Dubbed “social nutrition” by Jeffrey Hall, a researcher and professor of communication studies at the University of Kansas, the idea is that having variety in our daily interactions improves our well-being. To have a fully balanced social diet, we need a little bit of everything: Deep connections, surface-level chats, and alone time, Hall found in a recent study. In examining the everyday social interactions of nearly 400 participants from across the country, he and a co-author found that less lonely people had more frequent interactions with close friends and family. Those with higher senses of well-being and life satisfaction interacted with more people overall. But time spent alone was also important.

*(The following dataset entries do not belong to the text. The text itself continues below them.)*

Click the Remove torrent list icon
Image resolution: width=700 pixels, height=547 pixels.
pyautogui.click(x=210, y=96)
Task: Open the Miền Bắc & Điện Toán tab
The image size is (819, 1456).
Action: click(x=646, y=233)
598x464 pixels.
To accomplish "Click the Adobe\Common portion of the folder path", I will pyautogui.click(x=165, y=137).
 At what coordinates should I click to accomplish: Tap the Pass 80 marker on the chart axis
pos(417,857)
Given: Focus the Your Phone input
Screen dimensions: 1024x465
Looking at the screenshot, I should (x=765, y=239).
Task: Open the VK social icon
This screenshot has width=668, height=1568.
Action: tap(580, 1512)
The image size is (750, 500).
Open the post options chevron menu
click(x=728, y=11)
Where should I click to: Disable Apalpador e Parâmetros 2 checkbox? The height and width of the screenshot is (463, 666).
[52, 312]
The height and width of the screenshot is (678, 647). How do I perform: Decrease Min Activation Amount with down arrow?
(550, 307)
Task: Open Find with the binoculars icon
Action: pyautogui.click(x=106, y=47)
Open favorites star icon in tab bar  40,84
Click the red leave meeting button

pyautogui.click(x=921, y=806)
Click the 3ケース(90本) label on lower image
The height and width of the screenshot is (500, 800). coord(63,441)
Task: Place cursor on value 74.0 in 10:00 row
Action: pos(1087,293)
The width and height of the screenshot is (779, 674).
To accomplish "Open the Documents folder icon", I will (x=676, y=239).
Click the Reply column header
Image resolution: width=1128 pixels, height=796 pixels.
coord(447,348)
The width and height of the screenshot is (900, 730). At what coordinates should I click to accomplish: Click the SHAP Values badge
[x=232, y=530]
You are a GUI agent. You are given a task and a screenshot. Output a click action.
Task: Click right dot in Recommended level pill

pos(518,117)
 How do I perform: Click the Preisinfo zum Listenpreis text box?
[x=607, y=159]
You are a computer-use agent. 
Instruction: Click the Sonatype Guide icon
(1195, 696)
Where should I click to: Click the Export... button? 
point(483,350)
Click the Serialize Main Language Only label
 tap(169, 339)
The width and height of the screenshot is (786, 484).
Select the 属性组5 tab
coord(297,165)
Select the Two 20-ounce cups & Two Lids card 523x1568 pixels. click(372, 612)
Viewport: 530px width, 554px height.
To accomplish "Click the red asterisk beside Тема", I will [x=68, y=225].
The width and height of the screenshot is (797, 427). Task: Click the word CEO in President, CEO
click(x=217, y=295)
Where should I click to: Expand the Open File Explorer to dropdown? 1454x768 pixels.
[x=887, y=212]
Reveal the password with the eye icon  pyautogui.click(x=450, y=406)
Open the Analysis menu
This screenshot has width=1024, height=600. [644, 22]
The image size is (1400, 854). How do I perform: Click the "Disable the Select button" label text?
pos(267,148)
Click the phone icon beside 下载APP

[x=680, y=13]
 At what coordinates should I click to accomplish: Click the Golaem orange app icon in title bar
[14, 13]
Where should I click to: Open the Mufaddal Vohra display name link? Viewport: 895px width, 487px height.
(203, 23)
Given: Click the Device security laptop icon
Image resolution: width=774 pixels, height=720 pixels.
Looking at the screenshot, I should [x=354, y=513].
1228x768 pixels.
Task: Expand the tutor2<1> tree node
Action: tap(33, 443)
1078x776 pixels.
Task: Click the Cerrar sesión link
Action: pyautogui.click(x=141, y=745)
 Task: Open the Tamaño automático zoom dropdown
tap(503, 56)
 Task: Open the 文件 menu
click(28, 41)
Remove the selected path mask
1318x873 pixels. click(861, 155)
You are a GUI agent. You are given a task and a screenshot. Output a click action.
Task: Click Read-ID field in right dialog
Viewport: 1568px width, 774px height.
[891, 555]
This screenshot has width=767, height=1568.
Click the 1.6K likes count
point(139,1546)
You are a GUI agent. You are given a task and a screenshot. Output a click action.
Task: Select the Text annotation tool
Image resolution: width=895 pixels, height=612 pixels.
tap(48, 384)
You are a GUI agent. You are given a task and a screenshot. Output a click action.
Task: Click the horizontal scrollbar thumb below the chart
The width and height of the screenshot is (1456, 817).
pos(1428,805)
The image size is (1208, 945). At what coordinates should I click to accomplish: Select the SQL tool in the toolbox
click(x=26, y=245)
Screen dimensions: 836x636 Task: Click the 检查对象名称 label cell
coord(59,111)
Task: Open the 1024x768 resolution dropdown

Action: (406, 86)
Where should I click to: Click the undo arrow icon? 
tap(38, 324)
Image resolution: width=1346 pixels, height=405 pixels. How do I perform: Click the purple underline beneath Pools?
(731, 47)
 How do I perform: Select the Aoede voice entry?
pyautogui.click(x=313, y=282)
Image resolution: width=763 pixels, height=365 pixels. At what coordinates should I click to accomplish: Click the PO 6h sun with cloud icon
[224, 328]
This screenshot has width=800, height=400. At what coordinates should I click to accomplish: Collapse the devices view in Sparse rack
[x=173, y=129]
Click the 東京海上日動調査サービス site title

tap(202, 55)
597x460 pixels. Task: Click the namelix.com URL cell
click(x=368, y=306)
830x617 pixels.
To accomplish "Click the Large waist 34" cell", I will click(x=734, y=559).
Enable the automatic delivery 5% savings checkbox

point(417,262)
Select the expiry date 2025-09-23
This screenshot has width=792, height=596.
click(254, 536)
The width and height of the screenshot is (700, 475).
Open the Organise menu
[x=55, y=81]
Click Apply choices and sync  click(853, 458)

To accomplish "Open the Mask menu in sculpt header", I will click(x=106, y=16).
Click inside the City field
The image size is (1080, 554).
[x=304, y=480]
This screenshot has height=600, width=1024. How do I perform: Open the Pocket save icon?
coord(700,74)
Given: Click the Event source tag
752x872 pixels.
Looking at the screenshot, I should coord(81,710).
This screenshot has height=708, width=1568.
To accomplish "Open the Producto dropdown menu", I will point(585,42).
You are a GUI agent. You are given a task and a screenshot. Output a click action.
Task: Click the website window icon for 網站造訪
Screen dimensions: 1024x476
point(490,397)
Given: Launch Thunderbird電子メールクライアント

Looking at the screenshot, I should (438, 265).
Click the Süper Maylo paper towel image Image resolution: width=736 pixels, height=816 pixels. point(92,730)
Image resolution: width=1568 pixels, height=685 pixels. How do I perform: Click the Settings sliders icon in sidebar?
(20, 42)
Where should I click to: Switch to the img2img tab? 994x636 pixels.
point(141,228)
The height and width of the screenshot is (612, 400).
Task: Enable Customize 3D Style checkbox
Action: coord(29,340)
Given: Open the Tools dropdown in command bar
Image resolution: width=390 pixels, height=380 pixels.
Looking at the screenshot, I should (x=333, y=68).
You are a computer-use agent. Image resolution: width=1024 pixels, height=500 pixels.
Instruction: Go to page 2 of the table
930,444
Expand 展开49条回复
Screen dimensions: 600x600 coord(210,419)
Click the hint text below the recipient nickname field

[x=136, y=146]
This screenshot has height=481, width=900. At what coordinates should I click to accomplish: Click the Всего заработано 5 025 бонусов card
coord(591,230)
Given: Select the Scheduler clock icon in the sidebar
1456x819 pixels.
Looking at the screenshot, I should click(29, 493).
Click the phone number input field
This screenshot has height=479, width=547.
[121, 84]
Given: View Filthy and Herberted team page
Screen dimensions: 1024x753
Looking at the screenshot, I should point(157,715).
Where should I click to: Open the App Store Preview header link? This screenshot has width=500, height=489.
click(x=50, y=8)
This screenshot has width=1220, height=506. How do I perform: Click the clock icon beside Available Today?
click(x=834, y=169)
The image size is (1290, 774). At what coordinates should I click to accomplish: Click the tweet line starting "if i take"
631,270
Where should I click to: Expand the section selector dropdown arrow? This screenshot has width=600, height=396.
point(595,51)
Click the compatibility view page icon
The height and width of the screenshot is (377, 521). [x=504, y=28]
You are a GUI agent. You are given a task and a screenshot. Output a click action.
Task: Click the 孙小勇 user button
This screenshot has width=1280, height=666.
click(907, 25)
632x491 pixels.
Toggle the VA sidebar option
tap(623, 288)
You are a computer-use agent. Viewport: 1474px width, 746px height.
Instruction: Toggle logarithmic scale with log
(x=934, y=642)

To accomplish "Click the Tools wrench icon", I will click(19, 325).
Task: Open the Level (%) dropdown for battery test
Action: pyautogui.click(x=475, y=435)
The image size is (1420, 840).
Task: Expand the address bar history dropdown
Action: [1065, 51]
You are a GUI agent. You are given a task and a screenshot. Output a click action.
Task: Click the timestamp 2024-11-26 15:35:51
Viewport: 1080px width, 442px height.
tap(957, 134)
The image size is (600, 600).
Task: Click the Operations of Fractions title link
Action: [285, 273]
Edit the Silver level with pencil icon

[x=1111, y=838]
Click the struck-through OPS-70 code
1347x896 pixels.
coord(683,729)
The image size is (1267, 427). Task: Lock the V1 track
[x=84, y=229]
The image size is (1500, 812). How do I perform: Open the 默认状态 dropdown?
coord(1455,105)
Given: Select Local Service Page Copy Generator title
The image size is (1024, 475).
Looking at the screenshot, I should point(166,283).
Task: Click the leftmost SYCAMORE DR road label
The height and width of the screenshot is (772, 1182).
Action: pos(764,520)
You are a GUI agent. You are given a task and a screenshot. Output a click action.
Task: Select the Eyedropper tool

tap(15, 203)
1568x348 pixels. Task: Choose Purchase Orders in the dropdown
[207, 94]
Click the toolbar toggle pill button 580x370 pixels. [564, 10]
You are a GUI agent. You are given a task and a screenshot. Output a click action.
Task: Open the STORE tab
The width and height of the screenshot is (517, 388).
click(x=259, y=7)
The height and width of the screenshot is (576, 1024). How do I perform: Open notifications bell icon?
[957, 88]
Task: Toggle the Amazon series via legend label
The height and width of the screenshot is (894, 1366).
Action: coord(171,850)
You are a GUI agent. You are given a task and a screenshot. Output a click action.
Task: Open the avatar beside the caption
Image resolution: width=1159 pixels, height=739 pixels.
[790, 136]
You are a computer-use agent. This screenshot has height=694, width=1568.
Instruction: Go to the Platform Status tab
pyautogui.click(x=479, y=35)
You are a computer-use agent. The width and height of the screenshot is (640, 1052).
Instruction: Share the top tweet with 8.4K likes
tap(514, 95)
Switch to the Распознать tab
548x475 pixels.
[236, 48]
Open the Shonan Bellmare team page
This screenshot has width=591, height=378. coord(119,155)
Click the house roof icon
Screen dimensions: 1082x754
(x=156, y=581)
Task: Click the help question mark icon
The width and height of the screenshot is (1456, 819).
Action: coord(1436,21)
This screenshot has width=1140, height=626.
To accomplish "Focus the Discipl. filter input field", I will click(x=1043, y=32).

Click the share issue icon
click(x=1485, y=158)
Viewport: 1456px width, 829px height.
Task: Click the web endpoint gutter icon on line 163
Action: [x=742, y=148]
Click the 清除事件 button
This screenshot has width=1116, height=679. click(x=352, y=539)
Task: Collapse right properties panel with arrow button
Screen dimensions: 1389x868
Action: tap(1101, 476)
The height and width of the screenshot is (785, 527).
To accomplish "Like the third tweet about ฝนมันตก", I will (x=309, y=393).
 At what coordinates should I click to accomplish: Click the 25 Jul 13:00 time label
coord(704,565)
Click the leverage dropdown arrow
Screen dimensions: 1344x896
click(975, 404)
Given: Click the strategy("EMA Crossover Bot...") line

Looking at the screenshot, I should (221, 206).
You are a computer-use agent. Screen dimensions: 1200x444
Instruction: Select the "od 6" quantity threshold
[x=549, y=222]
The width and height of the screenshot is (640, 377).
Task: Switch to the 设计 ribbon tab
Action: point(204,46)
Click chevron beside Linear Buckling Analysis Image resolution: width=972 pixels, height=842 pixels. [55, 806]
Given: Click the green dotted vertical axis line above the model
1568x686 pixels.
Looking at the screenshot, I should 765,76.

Hall said that a healthy social diet won’t look exactly the same for everyone. For example, a person who just moved to a new city and doesn’t have a ton of nearby connections will need to be more intentional with who they interact with; they might benefit from joining a club to meet new people, or setting aside concrete time for phone calls with friends from home. Someone with deeper ties to their community won’t have to act as consciously and can rely on familiar connections to meet their needs. But, in general, here are some tips for social interactions that can help most people achieve a socially nutritious diet.
Variety Is Key
Social relationships, like healthy diets, require balance. Fill out your social roster with work friends, close friends, and acquaintances you see at the gym, and protect some precious me-time. Rather than putting all of your eggs in a single social basket each day, Hall said, you should aim to have a conversation with a dear friend or family member, a lighthearted chat with a neighbor, and some time to reflect alone.
Maintaining variety in the types of people you interact with is also essential, said Emiliana Simon-Thomas, the science director Greater Good Science Center at the University of California, Berkeley, and who was not affiliated with Hall’s study. “There are great benefits from having dialogue with a greater variety of people with respect to expertise, background, and ideology,” she said. “Having a diverse representation of social connections is valuable to individuals and collective progress, assuming people work in cooperative ways.”
Focus on Quality
Those with the healthiest social diets, according to Hall's research, had more meaningful conversations overall. And “meaningful” could be anything from a heart-to-heart to joking around, he said. Interactions with those closest to us are mutually beneficial: Chats with family and friends keep loneliness at bay for both conversation partners, Hall said. However, you needn’t have these conversations constantly. “You don’t need every single one of your meals to be a dense, heavy duty meal,” Hall said. “And I certainly think that we can relate that to the idea that if every conversation was super intense, we would be exhausted.”
Just because a social “meal” is more of a snack doesn’t mean it isn’t nutrient-dense. Spark small talk with strangers and acquaintances—these are happiness-promoting, low-stakes opportunities to feel connected to your community. According to Simon-Thomas, even a simple knowing glance can be enough to convey connection. “That exchange of a very minor or small smile, look of contentment can be all it takes to convey, in a strange way, the simplest thing, which is trust,” she said. “In the end, that doesn't feel like an expenditure.”
Don't Exhaust Yourself
Connecting with others requires energy. In fact, one study found that people actively avoid situations requiring them to feel empathy because it's too emotionally taxing. Because we each have a limited amount of emotional energy, we should be aware of the types of social interactions we’re having. “A good, functioning social energy system is one where we feel a high degree of connection, but not a lot of energy output,” Hall said. This means spending more time with people who energize you, and less time with those who leave you feeling drained.
We’re all pretty aware of those “energy vampires” in our lives—the people who constantly depend on our emotional support—Hall said, so becoming intentional with our social interactions can help us not only avoid emotional burnout but experience a more enriching social diet.
Enjoy the Alone Time
Though Hall said he can’t pinpoint an exact amount of time every individual should be spending alone, he said you’ll get the most benefits out of time you actually want to spend alone. “What really matters when you’re alone is you say I’m not lonely, I have no need to be with anybody else, and I’m quite content,” Hall said.
If you find yourself spending a great deal of time in solitude but wishing you weren’t, that’s a problem. In this case, you’ll need to make a conscious effort to invest in your relationships, Simon-Thomas said. “Strengthening the relationships,” further solidifying the fact that hey, we’re friends and this feels nice!, she said, “in many regards, that is an act of self-care.”